The U.S. National Institute of Standards and Technology (NIST) has recommended that the U.S. government require touch-screen electronic voting machines to include independent audit technology, such as printouts.
"The lack of an independent audit capability in systems is one of the main reasons behind continued questions about voting system security and diminished public confidence in elections," says a NIST paper released this month. "In practical terms the software-dependent approach cannot be made secure or highly reliable."
The Technical Guidelines Development Committee of the U.S. Elections Assistance Commission (EAC) is scheduled to review the NIST's recommendation that direct record electronic (DRE) machines include voter-verified paper trails or other auditing mechanisms at a meeting Monday and Tuesday.
DREs do not assure that voting records are accurate, and 15 states using the e-voting machines do not use independent audit mechanisms statewide, the NIST paper says.
"Trust in an election outcome relies heavily upon trusting the correctness of the DRE's software and upon trusting that the DRE software has not been replaced or tampered with," the paper says. "Simply put, the DRE architecture's inability to provide for independent audits of its electronic records makes it a poor choice for an environment in which detecting errors and fraud is important."
A spokesman for the Information Technology Association of America (ITAA), representing e-voting machine vendors, didn't immediately return a message seeking comment on the NIST recommendations. The ITAA has argued that paper trail ballots may simply print out the same results stored on the DREs. Paper trail systems can be costly to add on to DREs, and printer breakdowns can cause problems during elections, the ITAA has said.
One e-voting critic praised the report. "That's really good news," said Barbara Burt, director of the election reform program at Common Cause, one of several groups calling for e-voting paper trails. "It looks like it's going to help us finally get rid of the paperless DREs."
NIST's recommendations come after scattered reports of problems with DREs in the Nov. 7 U.S. elections. In Florida's 13th congressional district, Democratic candidate Christine Jennings has filed a lawsuit asking for a revote after 18,000 voters failed to cast a vote in the U.S. House of Representatives race.

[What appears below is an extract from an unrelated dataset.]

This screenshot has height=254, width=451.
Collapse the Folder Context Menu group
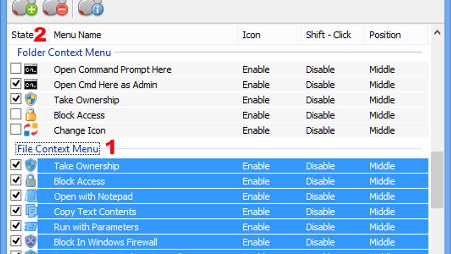64,52
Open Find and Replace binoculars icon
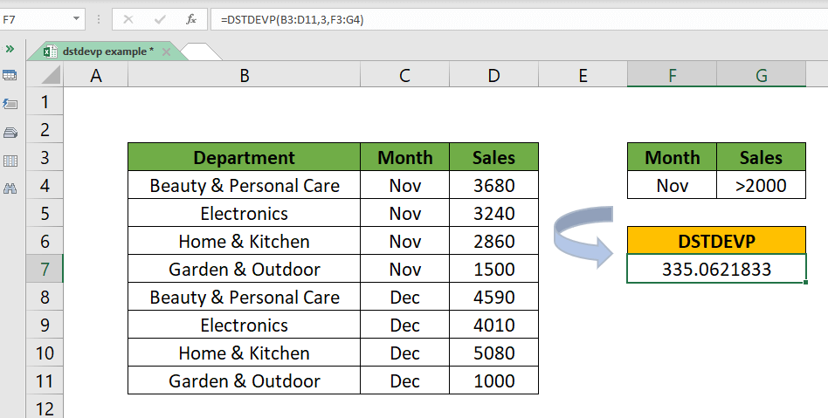 tap(10, 188)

Two recounts found Republican Vern Buchanan the winner of the race, but Sarasota County did not require the Elections System and Software (ES&S) e-voting machines to include paper printouts to back up the electronic vote.
While e-voting supporters say the machines make it hard to undervote, Sarasota County voters cast about 16,000 more votes in the Florida governor's race and in the Florida Senate race than were recorded in the House race. About 4,000 more people cast ballots for the county's Southern District Hospital Board than were recorded in the House race.
Thirty-five states either mandate voter-verified paper-trail systems or use them statewide without a mandate, according to the NIST report. But 10 states use paper-trail ballots on a county-by-county basis, and five states, including Maryland, Georgia and Louisiana, use DREs statewide without paper- trail ballots.
The NIST paper published this month recommends states use "software-independent" voting systems, using either paper-trail ballots or cryptographic audit systems instead of relying on the "correctness of the software" for election results.
The paper suggests that the EAC require audit mechanisms in e-voting machines, and recommends that federal election officials stop certifying e-voting machines without independent audit systems after 2009 or 2010.